[Source material — start]
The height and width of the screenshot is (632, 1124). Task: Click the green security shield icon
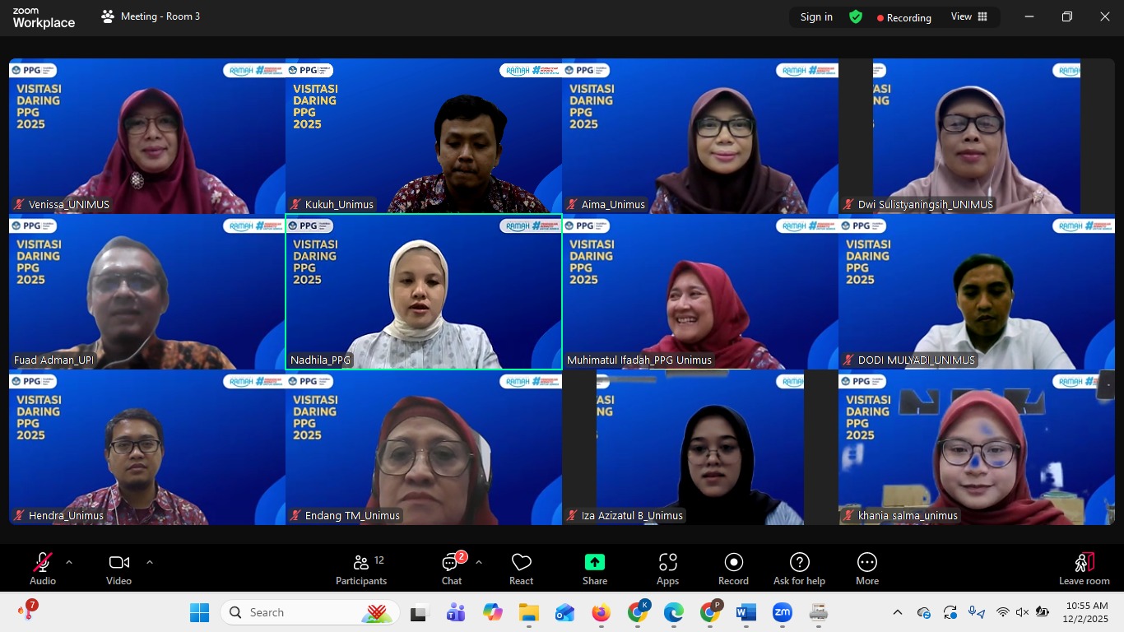tap(856, 16)
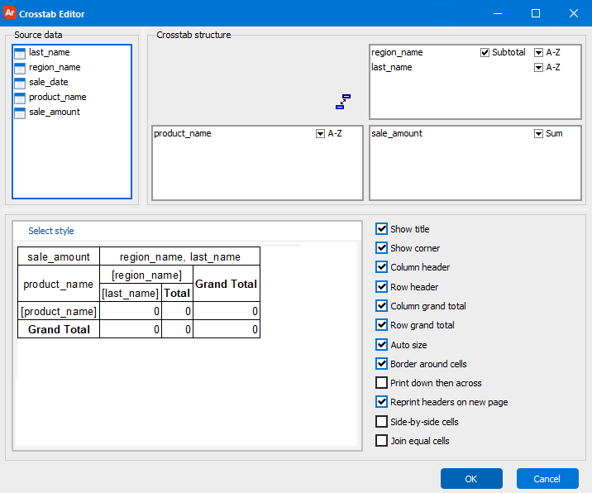This screenshot has width=592, height=493.
Task: Open the Select style link
Action: [51, 231]
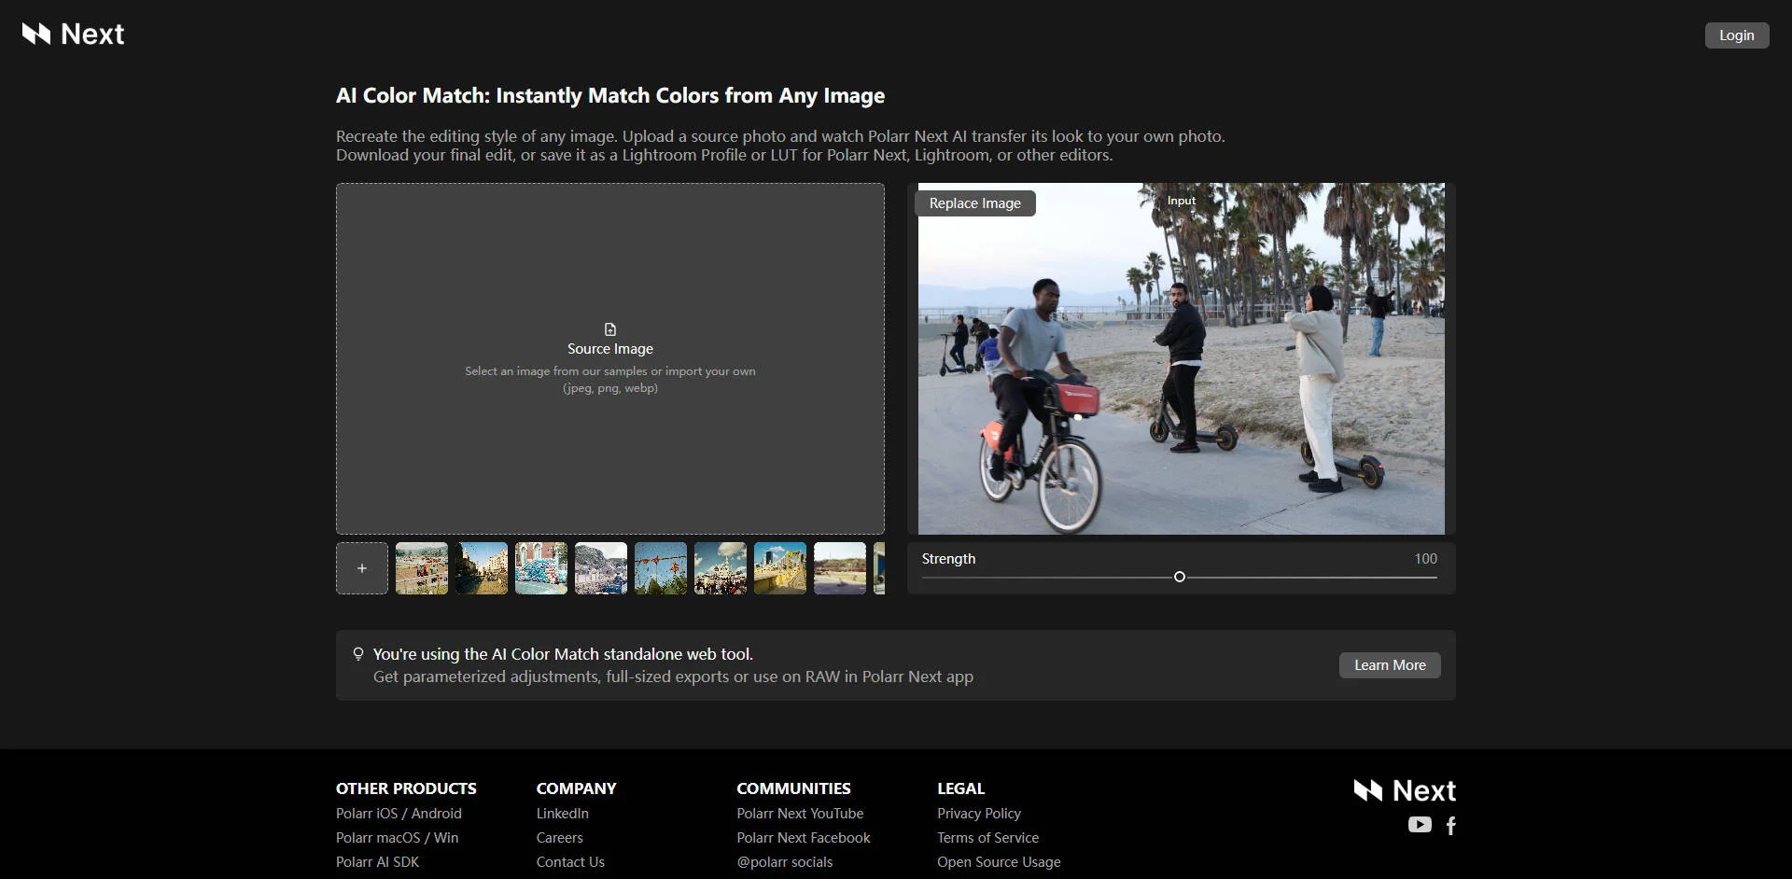1792x879 pixels.
Task: Click the Replace Image button
Action: click(x=974, y=203)
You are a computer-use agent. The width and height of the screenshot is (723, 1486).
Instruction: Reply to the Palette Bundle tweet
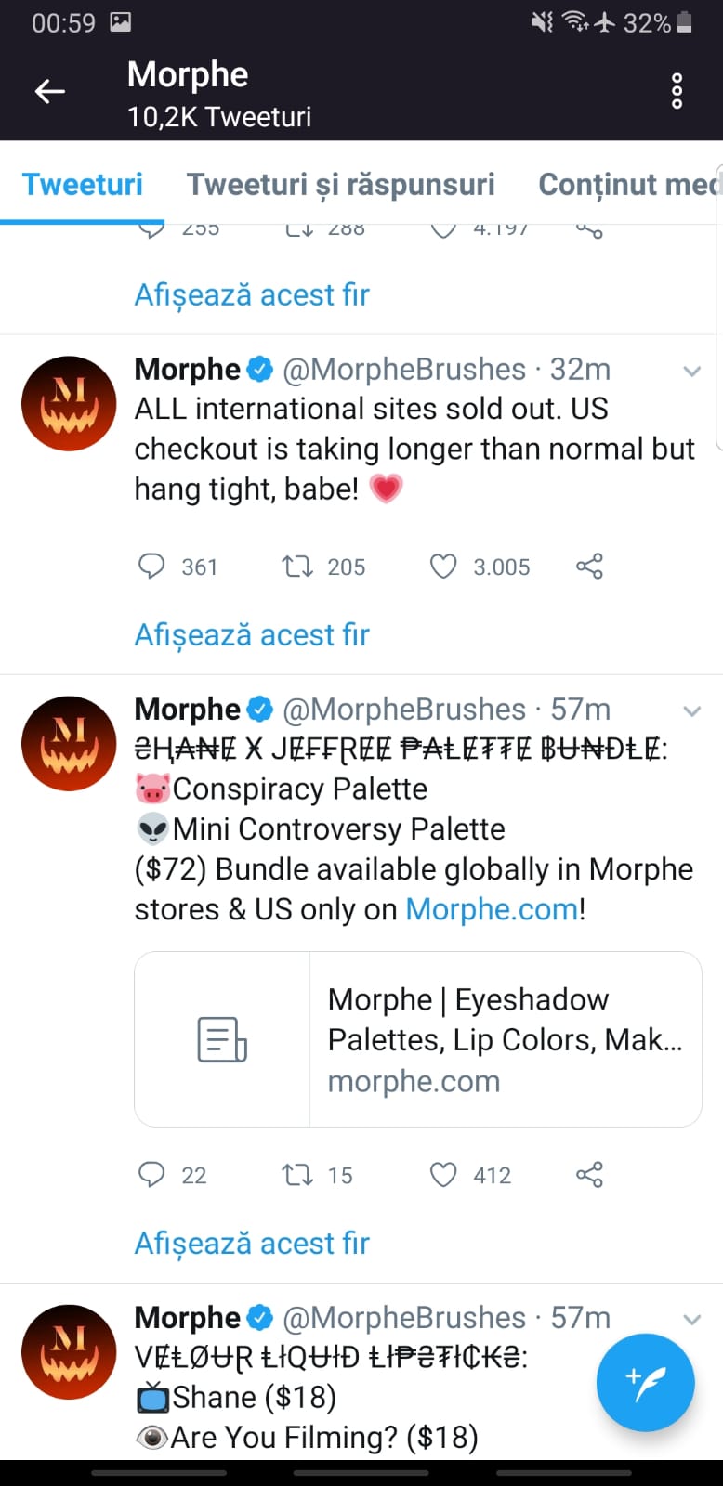tap(151, 1175)
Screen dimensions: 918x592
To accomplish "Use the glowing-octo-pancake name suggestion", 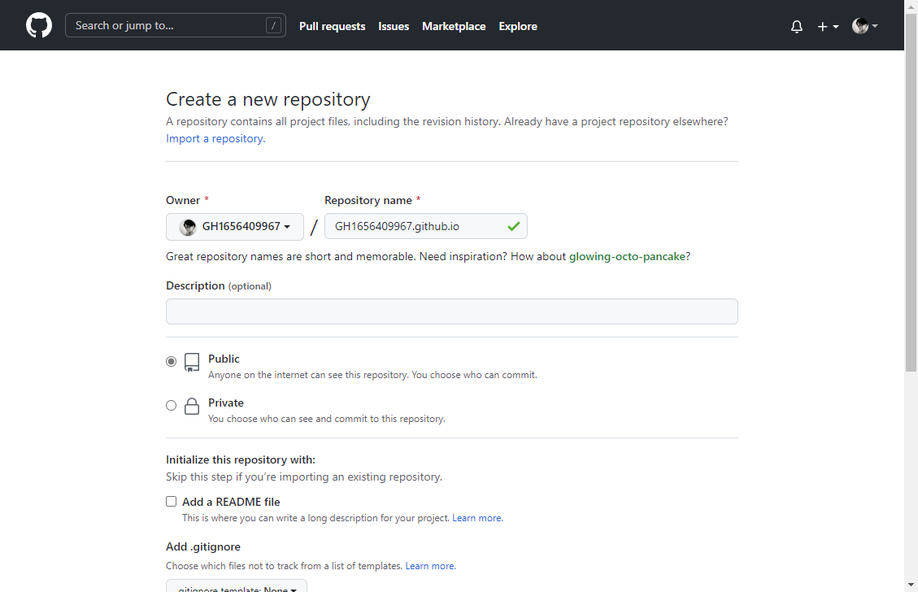I will point(627,256).
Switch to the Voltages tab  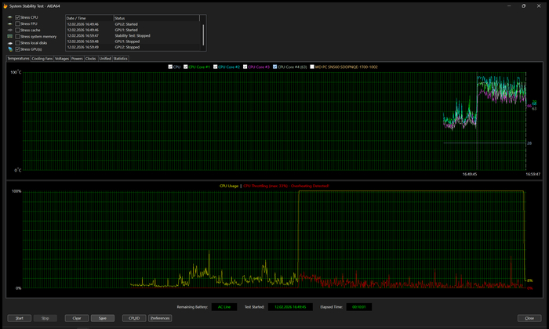point(62,59)
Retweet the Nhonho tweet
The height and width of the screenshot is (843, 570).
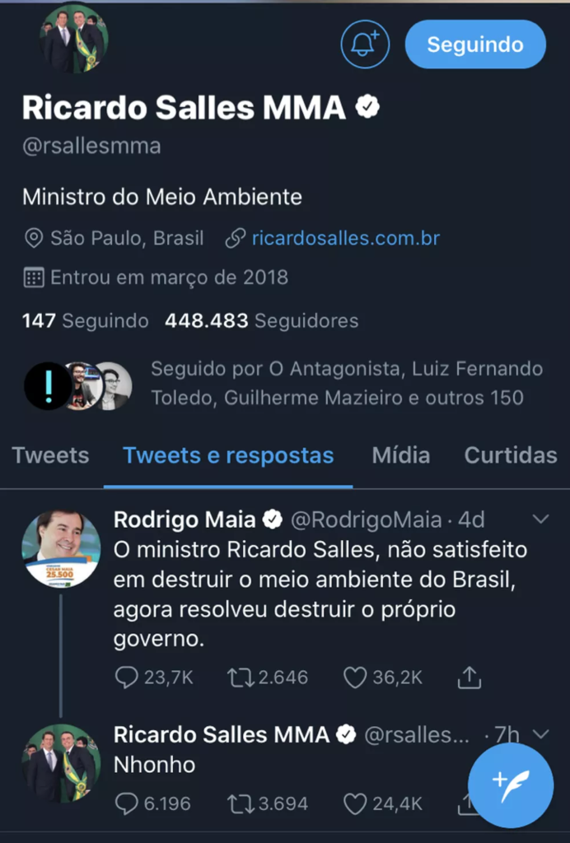[x=239, y=803]
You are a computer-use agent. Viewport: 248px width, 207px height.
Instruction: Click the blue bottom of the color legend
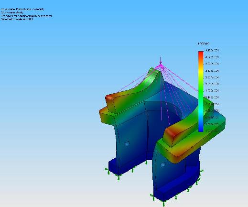pos(201,129)
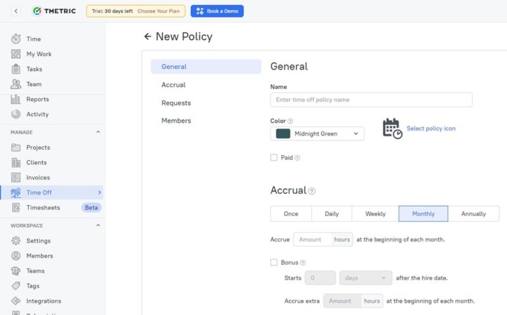Tick the Bonus checkbox

point(274,262)
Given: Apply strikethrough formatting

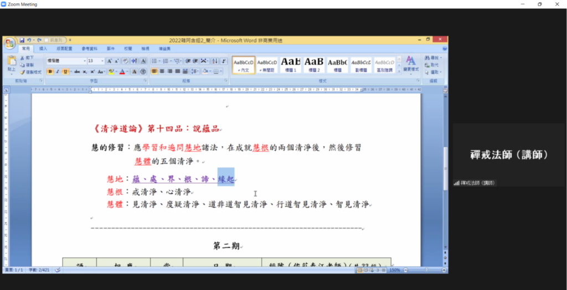Looking at the screenshot, I should coord(77,72).
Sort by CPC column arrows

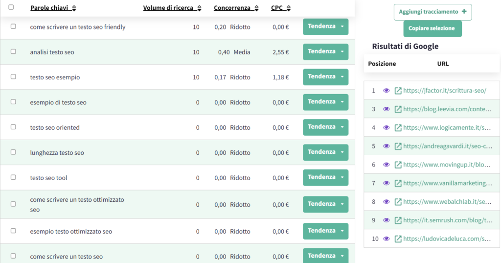pos(289,8)
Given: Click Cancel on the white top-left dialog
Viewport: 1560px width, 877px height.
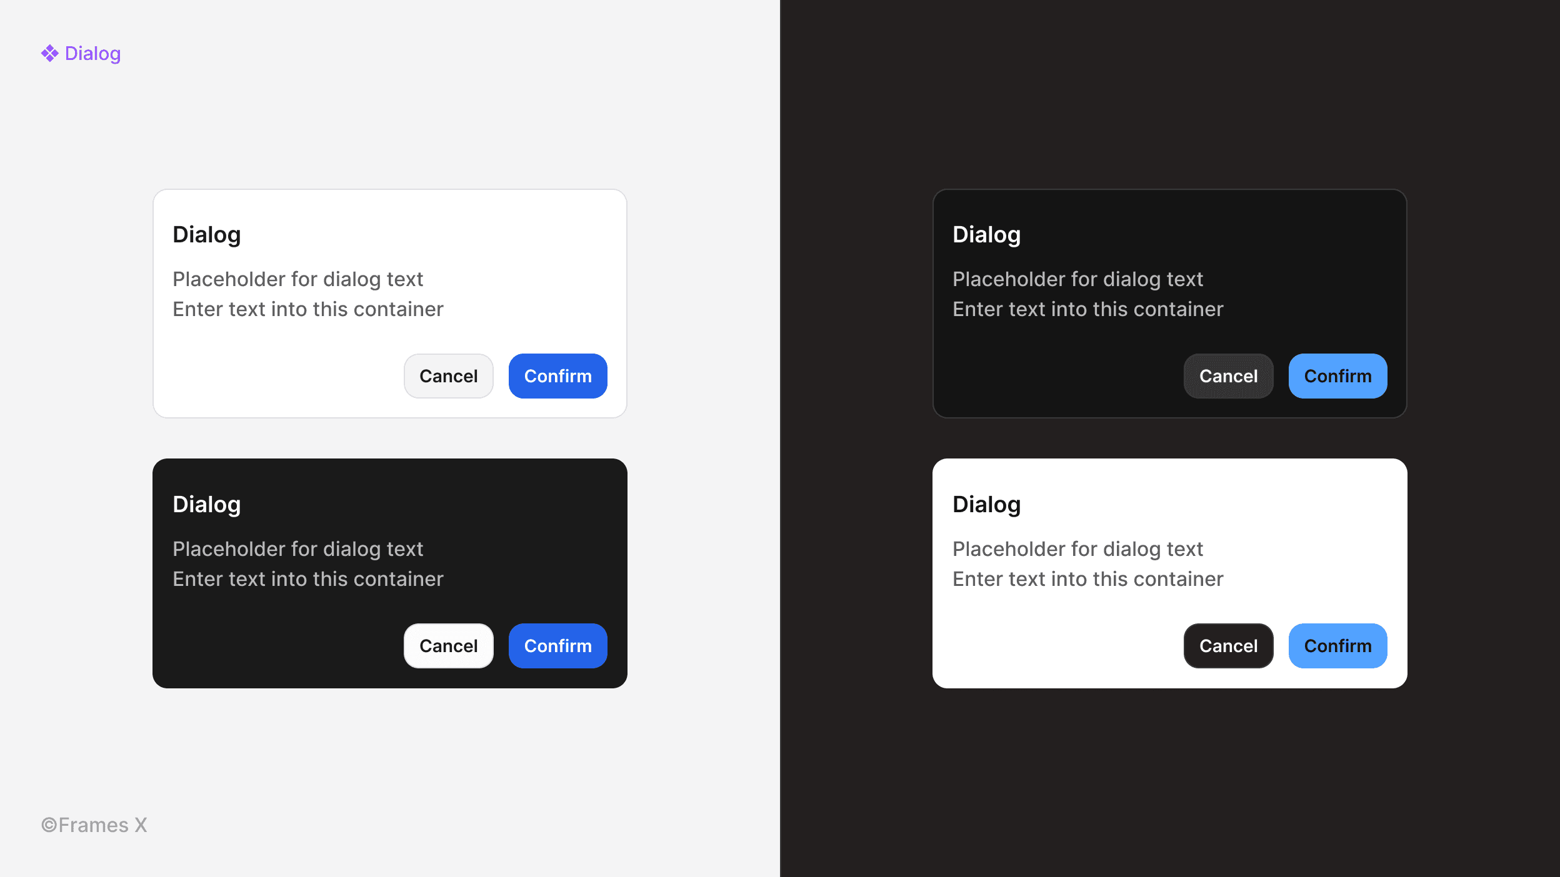Looking at the screenshot, I should (x=449, y=376).
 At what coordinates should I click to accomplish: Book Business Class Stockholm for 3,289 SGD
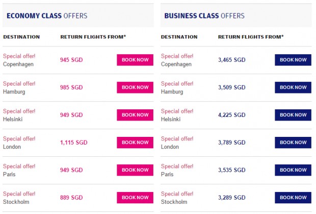pyautogui.click(x=293, y=198)
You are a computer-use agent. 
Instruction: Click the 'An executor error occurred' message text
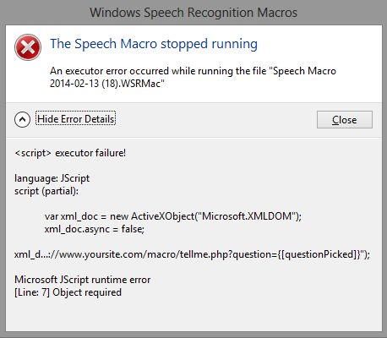point(193,77)
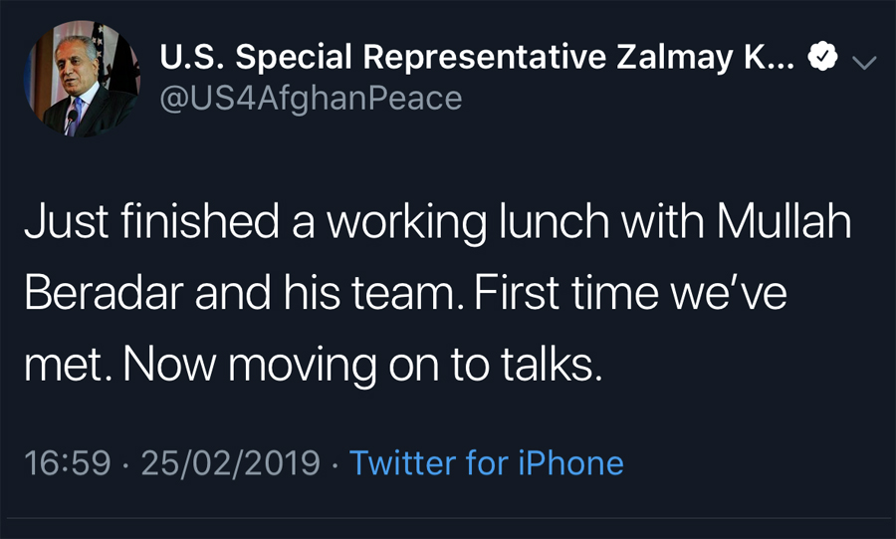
[Source material — finish]
* _What to produce_: Please filter the entries above down to the lines holding "agent" and copy them.

* _Worked solution_:
You are a computer-use agent. The width and height of the screenshot is (723, 1486).
You are a computer-use agent. Viewport: 248px width, 207px height.
You are a computer-use agent. 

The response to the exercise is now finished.